We're basically left nowhere at this point. Either argument is arguable. He was throwing superhumanly fast before Tommy John. He threw only as fast as the fastest after. Was it the surgery? I tend to lean toward no because I look at the history of baseball and think Strasburg can't be that much of an outlier compared to all the other pitchers who threw over the past decade plus. That's the base assumption, and I think if your data is inconclusive that's the best assumption to make. But if you want to argue the other side I can't really tell you you're wrong.(but I can still say you shouldn't seem so sure about it)
There are other things to think about to. Perhaps he could hit the same speed after surgery but was explicitly coached to take it down a notch. Perhaps he could have thrown that fast for a season but perhaps it was that speed that led to the injury. Maybe he had the talent but the physical tools just didn't exist for him (don't exist for anyone?) so the argument would be he would have always become the pitcher he is today.

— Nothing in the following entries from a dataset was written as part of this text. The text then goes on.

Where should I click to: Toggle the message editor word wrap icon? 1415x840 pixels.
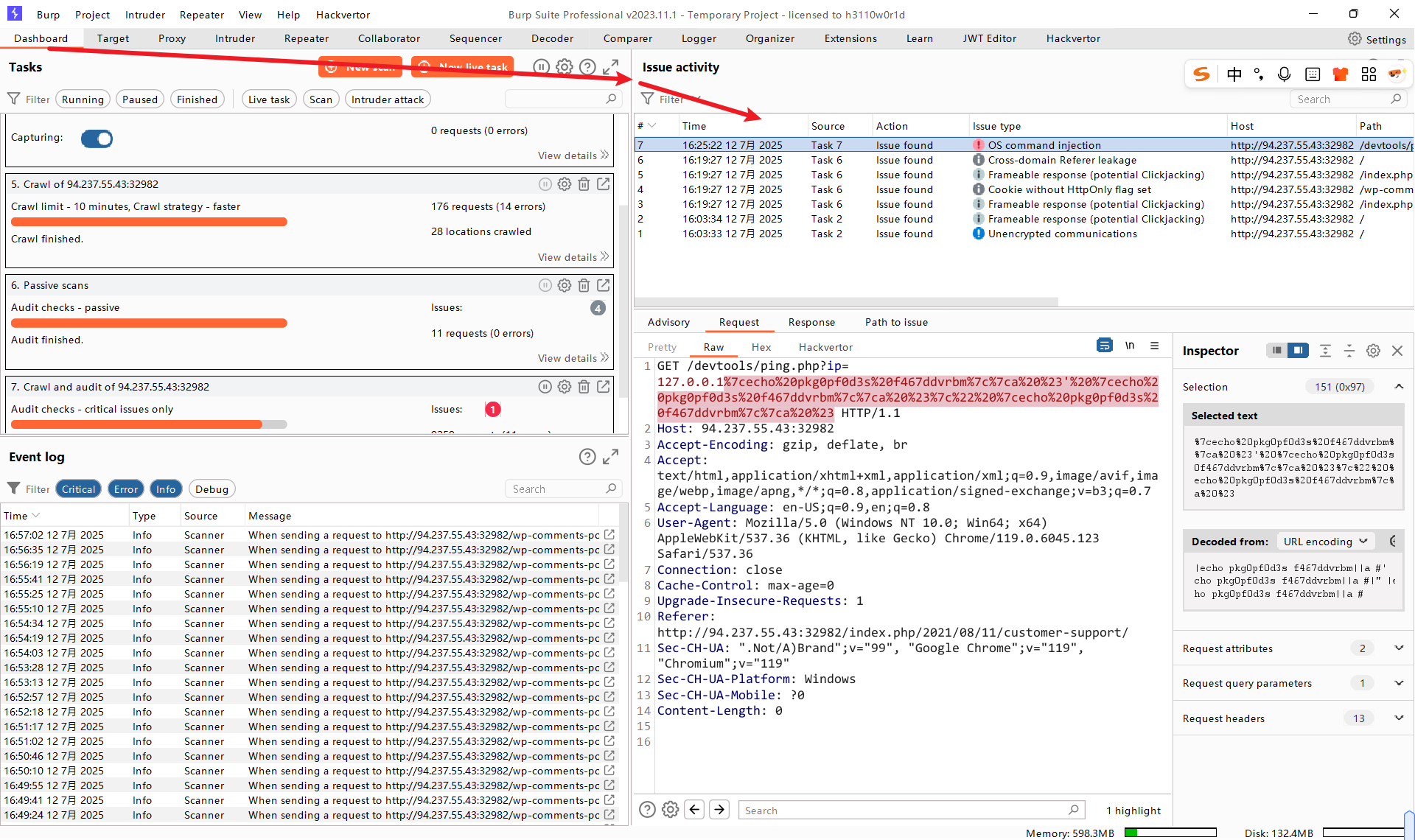(1104, 346)
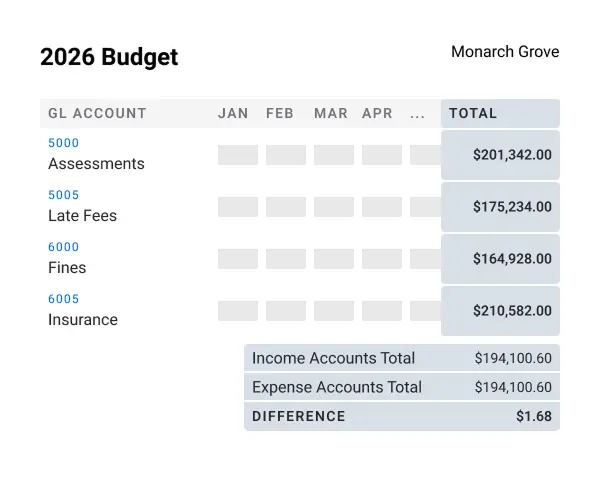Select the Insurance total $210,582.00
The height and width of the screenshot is (500, 600).
511,311

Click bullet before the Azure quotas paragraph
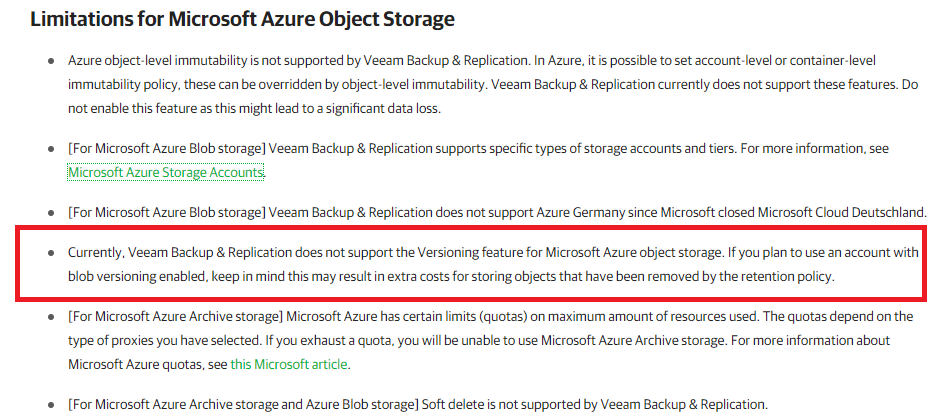(51, 316)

One thing to remember. I talk a lot about impressions and how fans feel about a player being shaped by key moments; his first few appearances, his work in big games. For all the sepia-toned nostalgia that goes with Strasburg's first season arguably his best two starts were his first and his third. After those two, super fast fastball or not, he would never go over 6 innings with a ton of K's and low runs given up again. (he had a handful of great starts that only lasted 6IP). The Strasburg you may remember, the dominant force that would shut down teams deep into games, never existed.
*for those that don't run in the same Twitter circles this has been a theory slowly growing in popularity.
** Fall League numbers in 2009 do exist and he was up OVER 98 MPH but this was literally 120 pitches total. I have a hard time considering that comparable, so I don't think it should be used either as evidence that 97.6 MPH was reasonable for a season or evidence that his overall MPH was dropping. We could check vs other Fall League pitchers if you like.